En outre, un tribunal militaire de Yaoundé a condamné par défaut le 3 juin dernier deux journalistes à cinq ans de prison et à une amende de 500.000 francs CFA (environ 1000 dollars américains). Ce verdict est lié à une plainte déposée par l’ancien ministre camerounais de la Défense, Rémy Zé Meka, pour des articles critiquant sa gestion. Nous sommes particulièrement alarmés d’apprendre que les prévenus, Jacques Blaise Mvié et Charles René Nwé, respectivement directeur général adjoint et rédacteur en chef de l’hebdomadaire privé La Nouvelle, n’ont jamais été informés de leur inculpation. Mvié et Nwé n’ont pas par conséquent été présents à leur propre procès. Le CPJ a obtenu une copie du verdict, délivré par un jury dirigé par le colonel Legrand Mvondo Akoutou, qui a condamné les journalistes par contumace pour « complicité d’insulte » et de « violation du secret de défense nationale ». Les journalistes sont actuellement en liberté en attendant leur appel, selon l’avocat de la défense Paulain Marie Ndong.

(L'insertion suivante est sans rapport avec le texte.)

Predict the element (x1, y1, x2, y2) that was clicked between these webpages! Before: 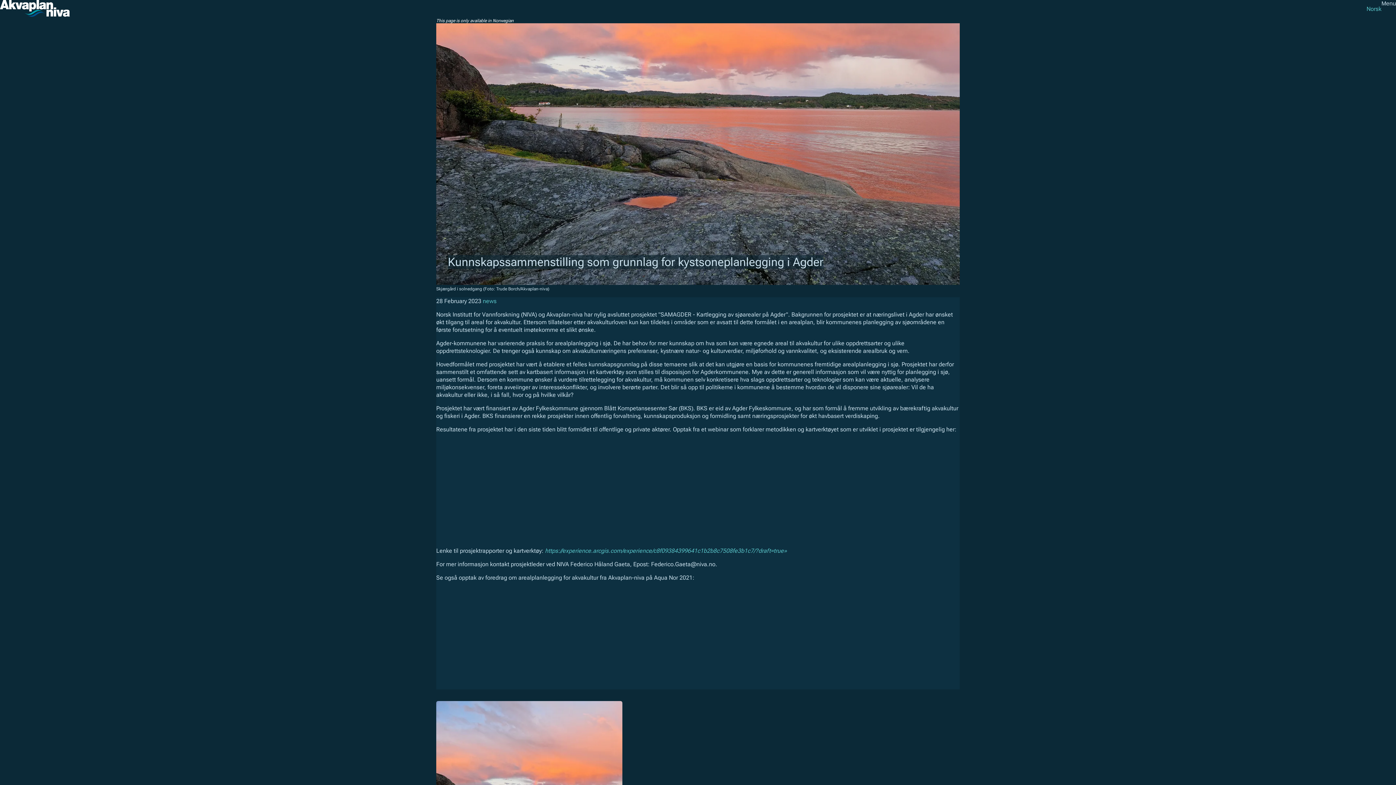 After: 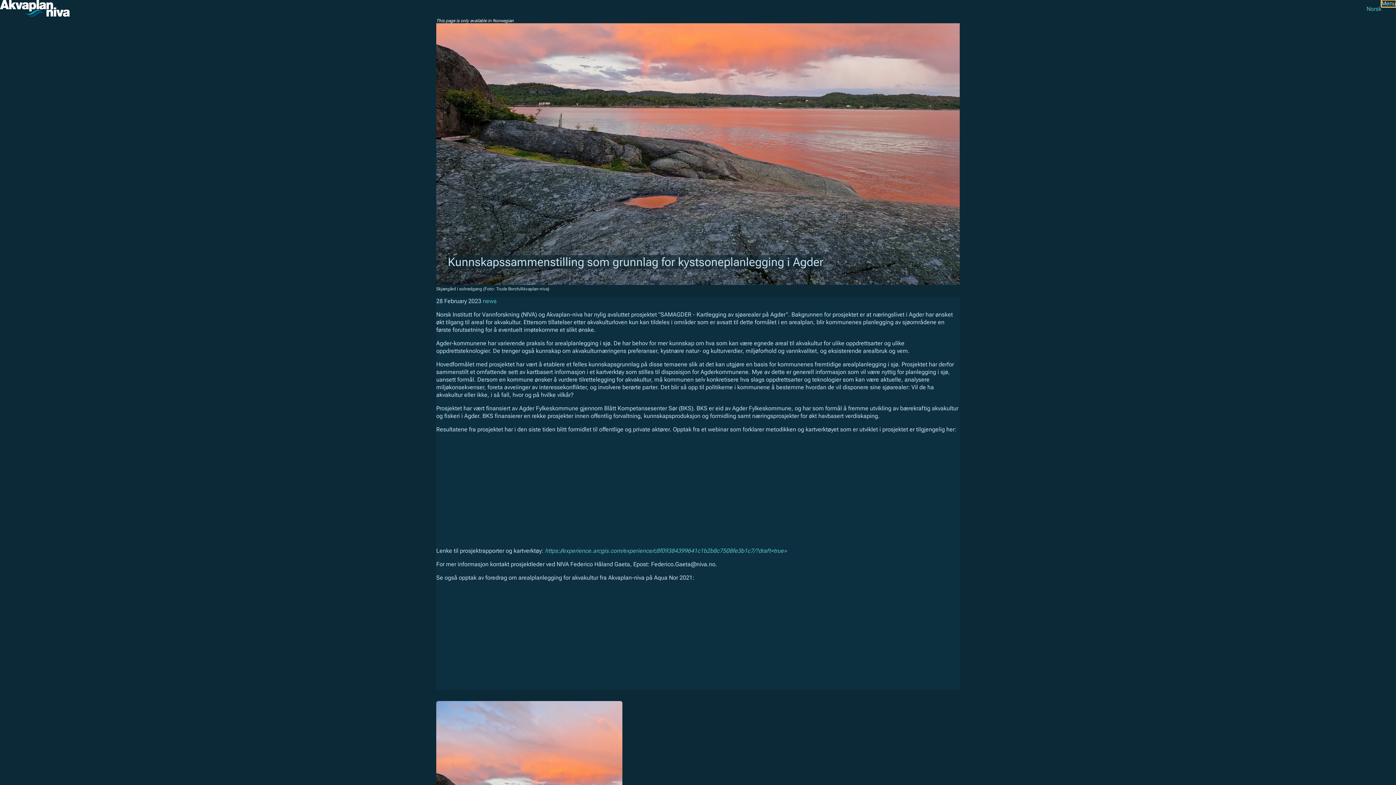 Action: bbox: (1381, 0, 1396, 6) label: Open menu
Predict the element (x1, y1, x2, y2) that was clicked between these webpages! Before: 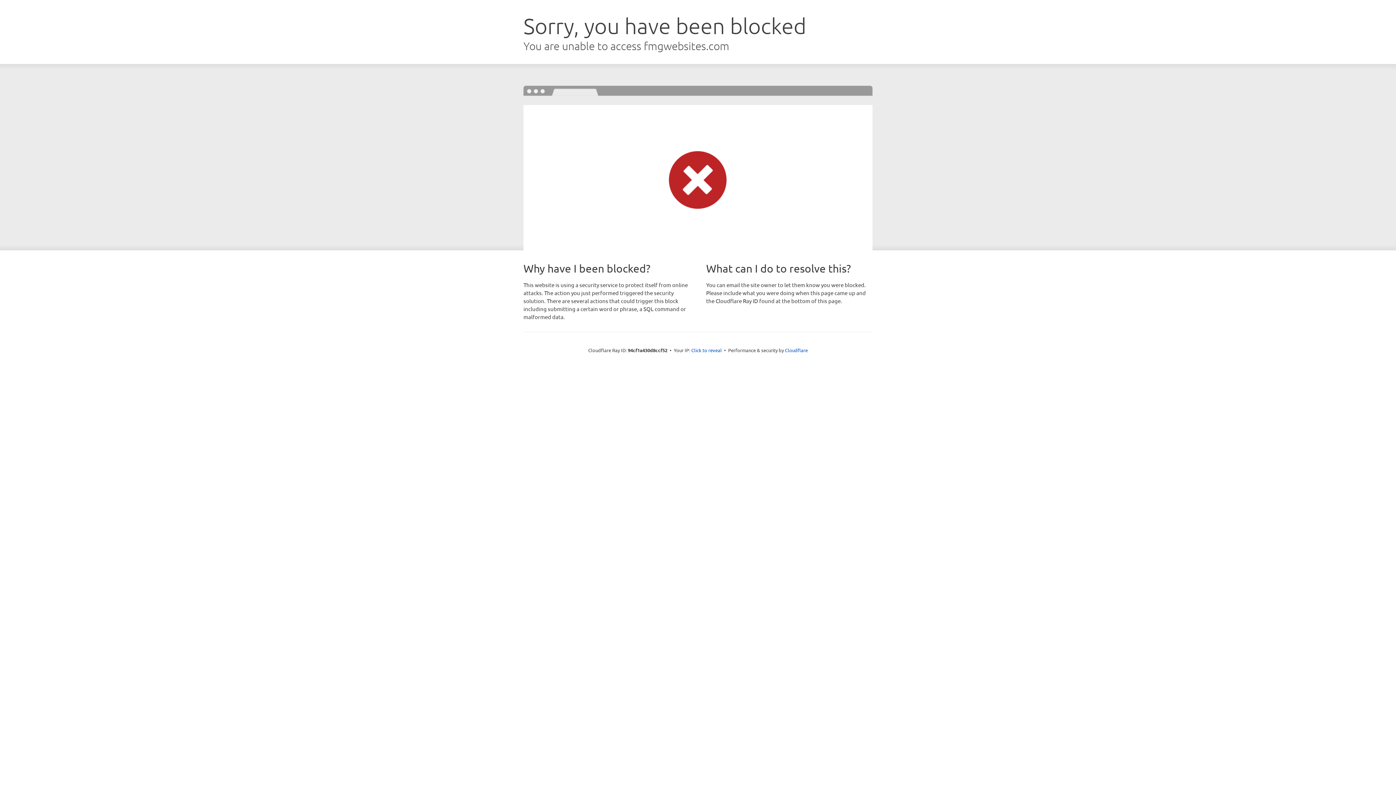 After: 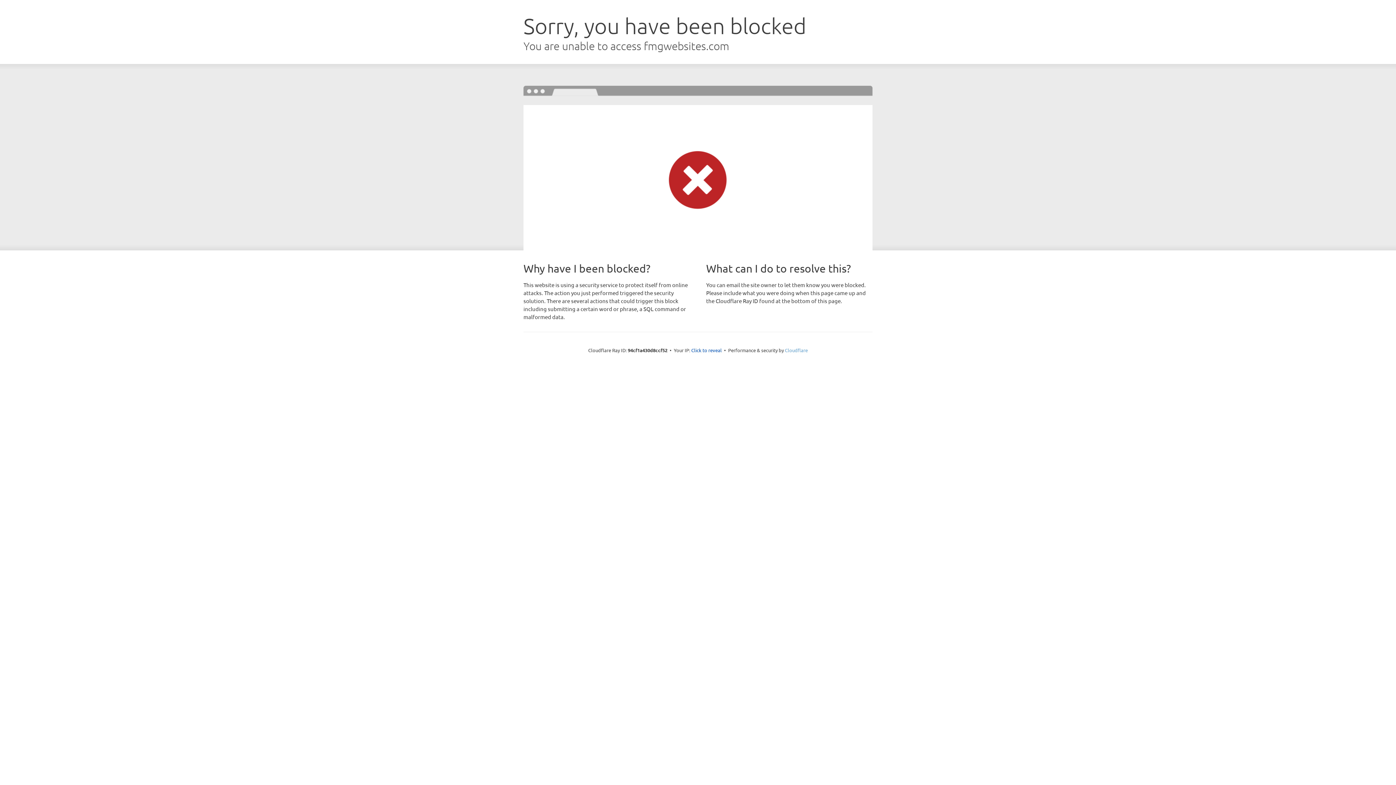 Action: label: Cloudflare bbox: (785, 347, 808, 353)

Deux autres directeurs de publication de journaux, dont l’un serait actuellement malade, ont été emprisonnés depuis septembre 2008 sur la base d’accusations de diffamation.
En effet, le directeur de publication de l’hebdomadaire La Détente Libre, Lewis Medjo, détenu à la prison centrale de New Bell à Douala, a été examiné par un médecin de l’hôpital Laquintinie de la même ville, qui a diagnostiqué une grave otite, ont déclaré des journalistes locaux au CPJ. Medjo, qui purge une peine de trois ans de prison, est toujours en attente de l’appel de sa condamnation prononcée en janvier dernier et liée à un article sur un décret présidentiel qui a accordé une prolongation de mandat à de hauts magistrats, selon des recherches du CPJ. Il a également souffert de troubles cardiaques pendant sa détention, selon des journalistes locaux.
D’autre part, Michel Mombio, directeur de publication du bimensuel L’Ouest Républicain, reste détenu à la prison centrale de Nkondengui à Yaoundé en attente de son jugement pour des accusations de diffamation liées à un article critique à l’égard de la ministre camerounaise de Recherche scientifique, Madeleine Tchuinté.
Au regard de ces faits, nous vous demandons de veiller à ce que les autorités camerounaises enquêtent de façon approfondie et rapide sur les menaces au mobile politique contre Jean-Bosco Talla, de mettre un terme au harcèlement judiciaire contre Jacques Blaise Mvié et Charles René Nwé et de leur assurer une procédure judiciaire régulière, de fournir des soins médicaux adéquats à Lewis Medjo et d’assurer une procédure judiciaire opportune à Michel Mombio.
En outre, nous encourageons vivement votre gouvernement à revoir les lois sur la diffamation et l’insulte en abrogeant les sanctions pénales pour les délits de presse. Nous estimons que de telles sanctions induisent l’auto censure dans la presse. Les journalistes ne devraient pas se retrouver en prison pour des articles d’opinion et les citoyens se sentant diffamés devraient se tourner vers les tribunaux civils pour obtenir gain de cause.
Merci de l’attention particulière que vous prêtez à ces questions très importantes.